As the bone superior to the jugular bulb is removed, the inferior trough of the IAC is developed and the inferior edge of the IAC is identified at the porus where the bone is thickest. Once identified, the inferior border of the IAC is skeletonized laterally. As the bone is removed from the IAC laterally, the anterior face of the canal can be palpated to identify the limit of the anterior dissection. Once the inferior trough is complete, the IAC is skeletonized posteriorly and the superior trough is drilled (Fig. 33‑6 ). The superior trough is usually drilled after the inferior trough in order to protect the facial nerve, which most commonly lies in the anterior superior portion of the IAC. If the space between the tegmen and the IAC is narrow, great care must be exercised not to violate the IAC. In these situations, adequate exposure of the inferior trough will allow for tumor mobilization and facial nerve dissection. Bipolar electrocautery can also be used to contract the dura after more extensive decompression and improve surgical exposure. Some surgeons advocate reversing the drill when skeletonizing the inferior trough of a right IAC or superior trough of a left IAC to prevent the burr from “skipping” into the IAC. The final goal is to have the IAC exposed 270 degrees from the porus to the fundus. More circumferential decompression of the IAC allows for more room to dissect the tumor free from the facial nerve, but also improves visualization of the region of the porus acusticus, which is particularly important for large tumors where the risk of facial nerve splay and adherence is greater. As a general rule, all bone work should be completed before opening the dura in order to reduce the risk of facial nerve injury with the drill and to reduce intracranial bone dust dissemination.

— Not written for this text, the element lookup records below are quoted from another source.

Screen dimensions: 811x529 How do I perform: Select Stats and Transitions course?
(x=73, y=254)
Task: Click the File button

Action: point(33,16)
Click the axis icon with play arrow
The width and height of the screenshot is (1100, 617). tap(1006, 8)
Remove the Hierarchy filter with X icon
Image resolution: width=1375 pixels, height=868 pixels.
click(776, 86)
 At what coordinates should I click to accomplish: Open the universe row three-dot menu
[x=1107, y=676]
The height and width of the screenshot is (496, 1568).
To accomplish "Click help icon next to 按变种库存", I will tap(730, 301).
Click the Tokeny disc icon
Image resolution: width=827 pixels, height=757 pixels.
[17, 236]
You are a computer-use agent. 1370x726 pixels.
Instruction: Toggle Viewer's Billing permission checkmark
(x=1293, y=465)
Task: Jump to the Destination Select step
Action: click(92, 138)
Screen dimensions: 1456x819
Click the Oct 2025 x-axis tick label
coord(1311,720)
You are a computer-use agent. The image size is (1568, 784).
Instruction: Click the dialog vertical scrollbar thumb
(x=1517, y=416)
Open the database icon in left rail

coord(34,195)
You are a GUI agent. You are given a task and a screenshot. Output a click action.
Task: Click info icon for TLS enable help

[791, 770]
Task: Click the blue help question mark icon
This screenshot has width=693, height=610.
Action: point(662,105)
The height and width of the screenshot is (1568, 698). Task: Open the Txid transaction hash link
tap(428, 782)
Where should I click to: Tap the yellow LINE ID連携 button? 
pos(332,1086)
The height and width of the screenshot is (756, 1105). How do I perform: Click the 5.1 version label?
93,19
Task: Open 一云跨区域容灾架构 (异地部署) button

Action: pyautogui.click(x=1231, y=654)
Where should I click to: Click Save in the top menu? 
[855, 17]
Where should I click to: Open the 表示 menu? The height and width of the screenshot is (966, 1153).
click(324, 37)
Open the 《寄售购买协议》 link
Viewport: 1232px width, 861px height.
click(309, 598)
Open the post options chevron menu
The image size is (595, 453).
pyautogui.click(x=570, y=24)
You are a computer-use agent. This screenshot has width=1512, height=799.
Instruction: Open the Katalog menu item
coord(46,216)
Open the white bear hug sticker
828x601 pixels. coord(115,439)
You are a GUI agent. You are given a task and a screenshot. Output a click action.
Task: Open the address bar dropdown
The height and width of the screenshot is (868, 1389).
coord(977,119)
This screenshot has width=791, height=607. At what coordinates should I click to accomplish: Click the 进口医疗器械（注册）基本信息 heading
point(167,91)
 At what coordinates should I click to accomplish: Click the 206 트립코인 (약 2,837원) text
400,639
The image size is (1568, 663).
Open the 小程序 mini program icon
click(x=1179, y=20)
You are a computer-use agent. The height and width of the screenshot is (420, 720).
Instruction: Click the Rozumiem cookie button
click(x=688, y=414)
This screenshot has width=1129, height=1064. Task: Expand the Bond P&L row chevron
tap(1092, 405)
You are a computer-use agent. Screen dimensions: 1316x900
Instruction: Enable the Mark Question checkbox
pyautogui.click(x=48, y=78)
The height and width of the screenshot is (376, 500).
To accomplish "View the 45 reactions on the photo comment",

**Fig. 33.6** Skeletonizing the IAC. The inferior trough should be dissected first, followed by the superior trough.

33.4.5 Fundus Dissection

The most lateral dissection of the IAC starts inferiorly with identification of the singular nerve. The bone is carefully removed superiorly to uncover the transverse crest (or falciform crest), which separates the inferior and superior vestibular nerves. Finally, the vertical crest (or Bill’s bar, named after William House) is identified superiorly, which separates the superior vestibular nerve located posteriorly from the facial nerve located anteriorly (Fig. 33‑7 ). Once identified, the most lateral portion of the IAC should be skeletonized to the labyrinthine segment. This dissection can be tedious, but is critical for facial nerve identification. Once identified, a sharp hook is used to palpate Bill’s bar and take down the lateral end of the superior vestibular nerve as it enters the vestibule. While this relationship is an anatomical constant, confirmation of anatomy should still be performed with the stimulating probe prior to superior vestibular nerve avulsion. Another commonly referred to landmark for this part of dissection is Mike’s dot (named after Mike Glasscock), where the terminal end of the superior vestibular nerve enters the vestibule. As the superior vestibular nerve is reflected, the facial nerve can be seen just anterior to Bill’s bar (Fig. 33‑8 ).